CAPÍTULO PRIMERO

¡ADIÓS A LONDRES!

Un día venturoso de marzo, cuatro excitados niños estaban asomados a las ventanas de un elevado edificio de Londres, contemplando tres enormes camionetas que lentamente iban apareciendo en la plaza.

—¡Ya están aquí! —gritó Rory—. ¡Por fin han llegado!

—¡Ya han empezado el traslado! —le secundó Penny, saltando y palmeteando delante de la ventana.

—¡Qué divertido será ver cómo meten todos nuestros muebles en estos camiones! —exclamó Sheila.

—¡Nunca hubiese dicho que necesitásemos «tres» camiones! —se asombró Benjy.

—Oh, y todavía tienen que venir más —le aseguró Sheila—. Oh, Dios mío… es tan agradable pensar que nos vamos a la Granja del Sauce… ¡Una granja nuestra! Una granja tan estupenda como la Granja del Cerezo.

—¡Más estupenda! —la rectificó Benjy—. ¡Mucho más! Con más riachuelos. Y está edificada sobre una colina, desde donde se domina un paisaje maravilloso. No está en una hondonada como la Granja del Cerezo.

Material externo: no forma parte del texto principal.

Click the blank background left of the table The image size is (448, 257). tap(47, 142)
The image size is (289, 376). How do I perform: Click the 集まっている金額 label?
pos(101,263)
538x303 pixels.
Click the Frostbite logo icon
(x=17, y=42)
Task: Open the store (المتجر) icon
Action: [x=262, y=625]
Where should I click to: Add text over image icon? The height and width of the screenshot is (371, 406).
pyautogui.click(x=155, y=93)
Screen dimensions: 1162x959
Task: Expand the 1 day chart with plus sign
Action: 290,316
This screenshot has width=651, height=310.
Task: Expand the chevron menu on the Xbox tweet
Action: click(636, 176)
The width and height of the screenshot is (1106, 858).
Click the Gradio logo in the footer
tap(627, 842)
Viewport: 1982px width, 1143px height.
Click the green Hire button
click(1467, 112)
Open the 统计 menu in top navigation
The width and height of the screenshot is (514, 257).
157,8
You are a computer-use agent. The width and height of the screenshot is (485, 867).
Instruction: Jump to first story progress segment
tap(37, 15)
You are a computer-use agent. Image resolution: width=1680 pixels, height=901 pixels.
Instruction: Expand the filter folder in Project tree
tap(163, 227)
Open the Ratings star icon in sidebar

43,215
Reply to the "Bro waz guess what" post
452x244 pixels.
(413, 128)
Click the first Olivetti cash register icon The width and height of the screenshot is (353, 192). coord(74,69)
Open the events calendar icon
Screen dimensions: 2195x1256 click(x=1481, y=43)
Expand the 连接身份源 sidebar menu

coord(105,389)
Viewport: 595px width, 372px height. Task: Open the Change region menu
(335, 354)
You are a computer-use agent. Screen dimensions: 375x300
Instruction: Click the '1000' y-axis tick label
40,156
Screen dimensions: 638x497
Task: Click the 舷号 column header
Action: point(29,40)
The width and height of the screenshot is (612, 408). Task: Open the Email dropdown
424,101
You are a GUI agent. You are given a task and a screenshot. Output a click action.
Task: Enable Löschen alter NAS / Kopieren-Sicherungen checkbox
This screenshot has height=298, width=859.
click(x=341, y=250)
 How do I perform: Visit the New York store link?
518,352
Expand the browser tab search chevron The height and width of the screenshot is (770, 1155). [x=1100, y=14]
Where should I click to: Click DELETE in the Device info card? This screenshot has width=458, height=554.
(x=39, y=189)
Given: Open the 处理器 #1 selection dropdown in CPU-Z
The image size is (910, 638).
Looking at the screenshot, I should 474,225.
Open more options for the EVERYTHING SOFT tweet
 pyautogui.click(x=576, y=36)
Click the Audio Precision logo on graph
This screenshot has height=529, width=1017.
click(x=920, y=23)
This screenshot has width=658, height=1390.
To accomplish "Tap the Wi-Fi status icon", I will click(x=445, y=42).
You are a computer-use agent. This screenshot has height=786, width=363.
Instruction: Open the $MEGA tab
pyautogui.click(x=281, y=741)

Los cuatro niños eran completamente dichosos. El año anterior habían estado todos enfermos, y les habían enviado por unos meses a vivir a la granja de su tío. La vida en la Granja del Cerezo les había sentado muy bien, y todos se habían puesto fuertes y con las mejillas coloreadas.

Después, cuando llegó el momento de regresar a su hogar de Londres, su padre vio que su negocio le producía muy poco dinero, y tío Tim le sugirió que emplease algún capital en la Granja del Sauce, a ocho kilómetros de la suya, o sea la del Cerezo, y que se ganase la vida como granjero.

El padre de los niños se había criado en una granja, por lo que sabía cómo llevar una. Los muchachos, naturalmente, se entusiasmaron con aquella idea… ¡y por fin estaba a punto de convertirse en realidad! ¡Aquella misma semana iban a trasladarse todos a la Granja del Sauce!

Habían tardado tres meses en adquirir la granja y disponer el traslado. Rory y Benjy, los dos muchachos, fueron a la escuela y volvieron a su casa justo a tiempo de realizar el traslado, junto con las chicas, Sheila y Penny. Su madre estaba muy atareada empaquetándolo todo, y todos ayudaban en lo que podían, ¡era tan divertido…!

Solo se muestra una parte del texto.